BEGIN Selected extract
And it's incredible the behavior of some big name like Gianni Luperi, number two of the antiterrorism squad (former UCIGOS) and responsible during the g8 of the international police coordination room: in July Luperi refused to answer the attorneys, a right for private citizens but hardly an acceptable behavior for a police head officer that is to be shown by judges a video portraying him handing around a plastic bag with the two fake molotov cocktails in the courtyard of the Diaz school. The vicequestore who brought that bag to the school, the 37-years-old Pietro Troiani, who admitted the fact after the testimony of the former policeman, now key witness, Michele Burgio (34 years old), which nailed him to his responsibilities, refuses to meet face to face the person he has addressed as the one who took the two bottles from him, Massimiliano De Bernardini. The latter, 36 years old, is the same person who had to admit to have never faced the famous stone-throwing that supposedly and officially was the cause of the Diaz school raid on July 21st 2001.
And there is more to all this. The head officer of the Central Operations Service (Sco), Franco Gratteri, one of the most renowned policeman working in the struggle against mafia and De Gennaro "pupil", turns out as one who was there but was kind of sleeping, totally unaware of what was happening: it's all riot police fault, Gratteri said, spending time explaining the "mistake" he made sending a small squad in the media center in the school in front of the Diaz school (destroyed computers, stolen hard disks...) and trying to make up a possible story when he is shown in a video talking to Luperi with the plastic bag in his hands some meters away from his vice, Gilberto Caldarozzi.
It's better to know exactly what they told because no one can say at the moment were the main enquiry on 2001 G8 events will go. In Genoa is beginning the first step of the procedures and it's all internal to the tribunal. The attorneys Francesco Albini Cardona, Monica Parentini, Vittorio Ranieri Miniati, Francesco Pinto and Enrico Zucca have to protect their investigation from the main attorney Francesco Lalla, since the beginning the most "understanding" towards the police actions. Since it's not possible to detect individual responsibilities for the abuses, since all of them operated with their faces covered and hidden, the investigation for injuries and abuses will be passed to the art. 40 of the penal procedure code and which can be used to punish policeman who did not act to prevent an abuse. This possibility has precedents in the Italian law cases, but Lalla could try to undermine all the investigation by using a different interpretation. After all, the more or less one hundred people under investigation for the Diaz school raid would already be free of all charges if the fake molotov were not discovered and used to extend the charges on the head of the 13 people who filed the report on the arrest and the other people present during the operation (19 in total).
Donnini, the ghost "general"
Also in this case we have to start from the two molotov cocktails found in the afternoon during the riots in Corso Italia by the vicequestore Pasquale Guaglione, who afterwards declared to the attorneys to recognize them as the same one found in the Diaz school. From the interrogation report we know that Guaglione gave the bottles to Valerio Donnini, head officer of the Interior Ministry, former head of the Rome riot police before Canterini's age, true father of the riot corps. As a kind of honor to the memory of the old military school some policeman still calls him "general". During the G8, General Donnini had the role of "coordinating the mobile riot squad operations and logistics, as well as the air- and sea-borne squads and the special forces" (from the Interior Ministry order about g8 security). He was a sort of head of the heads, a sort of "ghost commander" as Il Manifesto called him on august 12th 2001, when for the first time his name came to light.
END Selected extract
Exercise requirements:
1. Set down the stretch of the Diaz school article from "And there is" through "vice, Gilberto Caldarozzi.".
2. Sum up the Diaz school article in two sentences.
The data has no role in any of this.
BEGIN Stored data
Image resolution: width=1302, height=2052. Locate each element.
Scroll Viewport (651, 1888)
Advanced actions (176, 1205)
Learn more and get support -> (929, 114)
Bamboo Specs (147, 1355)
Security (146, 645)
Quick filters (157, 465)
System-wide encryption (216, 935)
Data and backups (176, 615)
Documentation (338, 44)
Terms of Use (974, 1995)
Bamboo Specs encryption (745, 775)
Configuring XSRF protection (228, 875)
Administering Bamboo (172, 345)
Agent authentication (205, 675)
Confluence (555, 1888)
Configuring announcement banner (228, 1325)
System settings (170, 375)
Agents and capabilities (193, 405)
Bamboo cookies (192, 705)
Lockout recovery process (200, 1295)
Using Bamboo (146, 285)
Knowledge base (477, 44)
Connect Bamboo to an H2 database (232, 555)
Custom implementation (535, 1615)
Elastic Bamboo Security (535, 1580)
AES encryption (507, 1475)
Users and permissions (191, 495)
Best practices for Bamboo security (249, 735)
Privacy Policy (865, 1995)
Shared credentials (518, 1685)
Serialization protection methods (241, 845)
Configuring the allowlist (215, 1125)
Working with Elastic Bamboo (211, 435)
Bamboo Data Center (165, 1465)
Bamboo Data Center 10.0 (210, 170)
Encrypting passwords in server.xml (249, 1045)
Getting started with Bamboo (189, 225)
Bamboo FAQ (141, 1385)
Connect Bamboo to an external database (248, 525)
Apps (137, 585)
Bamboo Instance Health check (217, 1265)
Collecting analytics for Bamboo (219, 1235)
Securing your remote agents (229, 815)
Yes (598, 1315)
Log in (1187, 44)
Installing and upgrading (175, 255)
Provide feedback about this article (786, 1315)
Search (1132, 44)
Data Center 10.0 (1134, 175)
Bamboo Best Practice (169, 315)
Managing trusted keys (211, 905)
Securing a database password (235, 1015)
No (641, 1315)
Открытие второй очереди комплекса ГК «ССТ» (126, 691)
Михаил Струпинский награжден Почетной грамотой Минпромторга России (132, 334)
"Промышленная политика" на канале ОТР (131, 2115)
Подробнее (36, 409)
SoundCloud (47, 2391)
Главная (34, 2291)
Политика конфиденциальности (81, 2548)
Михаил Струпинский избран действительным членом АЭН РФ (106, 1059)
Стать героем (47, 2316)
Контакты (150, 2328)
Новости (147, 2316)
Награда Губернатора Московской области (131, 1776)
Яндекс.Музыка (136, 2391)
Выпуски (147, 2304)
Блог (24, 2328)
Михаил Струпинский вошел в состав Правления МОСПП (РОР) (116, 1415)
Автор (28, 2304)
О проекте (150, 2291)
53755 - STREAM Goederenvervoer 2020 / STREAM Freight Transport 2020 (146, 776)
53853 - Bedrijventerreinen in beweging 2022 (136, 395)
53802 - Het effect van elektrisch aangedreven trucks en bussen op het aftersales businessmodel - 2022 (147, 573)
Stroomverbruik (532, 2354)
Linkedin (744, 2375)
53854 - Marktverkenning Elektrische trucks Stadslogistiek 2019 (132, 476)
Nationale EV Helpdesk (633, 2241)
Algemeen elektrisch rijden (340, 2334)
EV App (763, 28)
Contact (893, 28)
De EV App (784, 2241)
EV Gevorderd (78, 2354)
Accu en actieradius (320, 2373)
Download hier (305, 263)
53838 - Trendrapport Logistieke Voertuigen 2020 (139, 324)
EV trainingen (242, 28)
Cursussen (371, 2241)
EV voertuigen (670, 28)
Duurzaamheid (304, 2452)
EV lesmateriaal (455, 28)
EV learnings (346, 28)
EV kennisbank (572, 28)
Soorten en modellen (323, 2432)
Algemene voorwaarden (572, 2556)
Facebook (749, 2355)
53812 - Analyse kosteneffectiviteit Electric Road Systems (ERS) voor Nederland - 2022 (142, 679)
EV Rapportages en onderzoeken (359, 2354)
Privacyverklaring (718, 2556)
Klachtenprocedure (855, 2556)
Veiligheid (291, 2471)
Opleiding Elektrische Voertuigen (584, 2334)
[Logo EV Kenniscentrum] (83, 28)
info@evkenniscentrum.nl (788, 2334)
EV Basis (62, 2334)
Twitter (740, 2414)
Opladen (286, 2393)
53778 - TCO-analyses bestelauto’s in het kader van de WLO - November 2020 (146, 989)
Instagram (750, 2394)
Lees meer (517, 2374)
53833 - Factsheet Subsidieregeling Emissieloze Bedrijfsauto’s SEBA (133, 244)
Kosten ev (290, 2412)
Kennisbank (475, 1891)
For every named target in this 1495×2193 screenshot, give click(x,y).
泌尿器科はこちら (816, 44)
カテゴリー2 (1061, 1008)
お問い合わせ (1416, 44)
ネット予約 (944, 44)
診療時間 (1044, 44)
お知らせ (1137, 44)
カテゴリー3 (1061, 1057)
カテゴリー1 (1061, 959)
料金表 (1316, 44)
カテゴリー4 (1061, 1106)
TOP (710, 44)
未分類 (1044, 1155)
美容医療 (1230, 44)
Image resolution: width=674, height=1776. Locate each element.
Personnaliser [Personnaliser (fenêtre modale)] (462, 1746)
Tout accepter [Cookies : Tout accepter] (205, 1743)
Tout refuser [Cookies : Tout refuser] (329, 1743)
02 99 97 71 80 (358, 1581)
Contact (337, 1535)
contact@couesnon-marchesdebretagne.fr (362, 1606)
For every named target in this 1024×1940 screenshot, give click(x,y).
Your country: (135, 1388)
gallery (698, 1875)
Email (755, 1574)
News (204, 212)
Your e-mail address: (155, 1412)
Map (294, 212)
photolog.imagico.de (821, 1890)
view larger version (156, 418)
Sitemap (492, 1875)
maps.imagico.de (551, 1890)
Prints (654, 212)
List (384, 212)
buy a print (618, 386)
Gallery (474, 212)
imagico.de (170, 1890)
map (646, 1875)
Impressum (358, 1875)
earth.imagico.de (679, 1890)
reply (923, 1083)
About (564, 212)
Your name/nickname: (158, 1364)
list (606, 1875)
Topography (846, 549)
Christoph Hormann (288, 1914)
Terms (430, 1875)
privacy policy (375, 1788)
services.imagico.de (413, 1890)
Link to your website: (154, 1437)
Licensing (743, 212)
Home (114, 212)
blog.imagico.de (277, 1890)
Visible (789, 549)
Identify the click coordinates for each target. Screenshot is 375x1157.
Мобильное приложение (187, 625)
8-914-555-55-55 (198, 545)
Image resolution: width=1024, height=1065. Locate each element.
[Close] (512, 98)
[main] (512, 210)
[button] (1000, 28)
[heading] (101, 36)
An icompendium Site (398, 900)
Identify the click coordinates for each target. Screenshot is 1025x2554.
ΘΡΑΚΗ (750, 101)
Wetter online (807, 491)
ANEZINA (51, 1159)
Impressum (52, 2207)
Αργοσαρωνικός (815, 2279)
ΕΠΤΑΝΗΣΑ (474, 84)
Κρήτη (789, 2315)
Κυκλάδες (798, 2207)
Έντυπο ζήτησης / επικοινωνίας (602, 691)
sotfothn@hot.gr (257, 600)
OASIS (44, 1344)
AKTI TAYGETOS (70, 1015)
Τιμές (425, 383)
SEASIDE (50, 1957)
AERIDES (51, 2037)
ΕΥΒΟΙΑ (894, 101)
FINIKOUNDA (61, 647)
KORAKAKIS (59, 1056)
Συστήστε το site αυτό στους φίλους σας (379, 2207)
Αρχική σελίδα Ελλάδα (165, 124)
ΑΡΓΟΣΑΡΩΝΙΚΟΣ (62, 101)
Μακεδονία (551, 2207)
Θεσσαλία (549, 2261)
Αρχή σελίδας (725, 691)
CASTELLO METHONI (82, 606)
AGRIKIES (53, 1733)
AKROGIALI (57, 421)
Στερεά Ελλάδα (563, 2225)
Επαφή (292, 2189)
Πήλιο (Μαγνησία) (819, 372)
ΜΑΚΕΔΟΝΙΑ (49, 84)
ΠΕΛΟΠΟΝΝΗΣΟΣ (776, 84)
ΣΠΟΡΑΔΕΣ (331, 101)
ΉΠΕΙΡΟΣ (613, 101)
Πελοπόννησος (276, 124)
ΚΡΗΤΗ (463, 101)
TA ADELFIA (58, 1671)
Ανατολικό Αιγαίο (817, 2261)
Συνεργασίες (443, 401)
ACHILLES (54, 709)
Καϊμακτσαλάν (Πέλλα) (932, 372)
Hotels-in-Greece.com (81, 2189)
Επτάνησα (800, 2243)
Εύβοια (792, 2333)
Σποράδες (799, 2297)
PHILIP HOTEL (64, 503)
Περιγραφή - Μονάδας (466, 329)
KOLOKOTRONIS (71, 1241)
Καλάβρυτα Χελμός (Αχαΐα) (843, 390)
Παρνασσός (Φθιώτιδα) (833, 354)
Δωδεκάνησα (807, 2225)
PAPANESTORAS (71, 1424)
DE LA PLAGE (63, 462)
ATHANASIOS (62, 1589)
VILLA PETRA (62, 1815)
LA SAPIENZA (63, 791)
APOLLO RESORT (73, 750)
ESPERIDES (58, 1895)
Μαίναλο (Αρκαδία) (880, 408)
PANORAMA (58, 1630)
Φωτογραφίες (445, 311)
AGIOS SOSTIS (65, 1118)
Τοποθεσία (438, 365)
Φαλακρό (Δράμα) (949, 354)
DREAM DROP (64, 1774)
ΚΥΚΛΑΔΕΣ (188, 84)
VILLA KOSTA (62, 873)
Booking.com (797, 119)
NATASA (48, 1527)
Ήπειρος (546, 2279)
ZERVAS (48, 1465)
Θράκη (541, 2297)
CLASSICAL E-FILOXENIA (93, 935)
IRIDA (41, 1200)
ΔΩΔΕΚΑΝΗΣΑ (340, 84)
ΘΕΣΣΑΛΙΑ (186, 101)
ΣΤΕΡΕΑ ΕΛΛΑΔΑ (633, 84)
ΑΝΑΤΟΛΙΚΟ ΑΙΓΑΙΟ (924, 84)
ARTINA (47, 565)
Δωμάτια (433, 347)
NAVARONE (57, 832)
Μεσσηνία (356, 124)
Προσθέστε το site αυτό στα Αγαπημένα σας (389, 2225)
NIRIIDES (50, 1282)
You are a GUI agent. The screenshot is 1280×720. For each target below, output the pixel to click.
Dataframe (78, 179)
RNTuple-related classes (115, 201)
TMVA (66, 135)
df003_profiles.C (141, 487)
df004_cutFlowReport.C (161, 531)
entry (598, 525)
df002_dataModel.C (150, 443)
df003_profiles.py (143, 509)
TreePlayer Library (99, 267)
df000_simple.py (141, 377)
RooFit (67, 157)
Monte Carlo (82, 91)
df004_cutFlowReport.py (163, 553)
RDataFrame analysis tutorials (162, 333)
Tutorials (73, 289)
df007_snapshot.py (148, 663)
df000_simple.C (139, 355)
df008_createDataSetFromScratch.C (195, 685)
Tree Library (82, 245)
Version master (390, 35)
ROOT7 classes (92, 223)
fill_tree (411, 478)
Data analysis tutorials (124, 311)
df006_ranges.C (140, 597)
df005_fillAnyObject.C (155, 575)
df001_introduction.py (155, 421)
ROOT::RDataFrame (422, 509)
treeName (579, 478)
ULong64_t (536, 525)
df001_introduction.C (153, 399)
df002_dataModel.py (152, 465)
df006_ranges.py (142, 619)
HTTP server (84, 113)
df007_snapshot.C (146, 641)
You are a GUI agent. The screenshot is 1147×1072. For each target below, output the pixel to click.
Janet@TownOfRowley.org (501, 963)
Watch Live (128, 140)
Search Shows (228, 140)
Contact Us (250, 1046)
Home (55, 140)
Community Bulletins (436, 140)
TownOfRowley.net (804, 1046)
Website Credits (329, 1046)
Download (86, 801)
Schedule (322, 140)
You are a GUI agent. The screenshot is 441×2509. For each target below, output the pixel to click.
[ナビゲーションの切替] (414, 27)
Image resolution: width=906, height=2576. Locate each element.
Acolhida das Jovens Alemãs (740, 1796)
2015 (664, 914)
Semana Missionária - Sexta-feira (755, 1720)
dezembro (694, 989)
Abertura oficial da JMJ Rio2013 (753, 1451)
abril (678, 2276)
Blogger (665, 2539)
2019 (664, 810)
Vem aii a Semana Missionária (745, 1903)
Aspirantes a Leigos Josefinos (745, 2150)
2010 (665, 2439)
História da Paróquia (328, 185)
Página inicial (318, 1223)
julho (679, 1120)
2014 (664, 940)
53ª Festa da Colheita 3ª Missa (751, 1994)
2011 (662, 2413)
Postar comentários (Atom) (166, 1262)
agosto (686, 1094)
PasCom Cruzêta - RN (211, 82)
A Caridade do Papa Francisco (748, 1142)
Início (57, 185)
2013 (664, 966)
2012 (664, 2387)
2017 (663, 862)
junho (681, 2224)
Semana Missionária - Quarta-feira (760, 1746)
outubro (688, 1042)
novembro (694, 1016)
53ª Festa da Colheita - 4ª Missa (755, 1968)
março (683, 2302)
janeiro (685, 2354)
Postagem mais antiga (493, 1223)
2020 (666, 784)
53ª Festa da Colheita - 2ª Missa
END Stored data
Solutions:
1.
And there is more to all this. The head officer of the Central Operations Service (Sco), Franco Gratteri, one of the most renowned policeman working in the struggle against mafia and De Gennaro "pupil", turns out as one who was there but was kind of sleeping, totally unaware of what was happening: it's all riot police fault, Gratteri said, spending time explaining the "mistake" he made sending a small squad in the media center in the school in front of the Diaz school (destroyed computers, stolen hard disks...) and trying to make up a possible story when he is shown in a video talking to Luperi with the plastic bag in his hands some meters away from his vice, Gilberto Caldarozzi.

2. Senior police officers, among them Gianni Luperi, Pietro Troiani and Franco Gratteri, have refused to answer or shifted blame in the inquiry into the July 21, 2001 raid on the Diaz school during the G8, a case in which two fake molotov cocktails are central. The prosecutors must also protect their investigation from chief attorney Francesco Lalla, and the bottles are traced from vicequestore Pasquale Guaglione, who found them during the riots in Corso Italia, to Valerio Donnini, who coordinated the riot squads at the G8.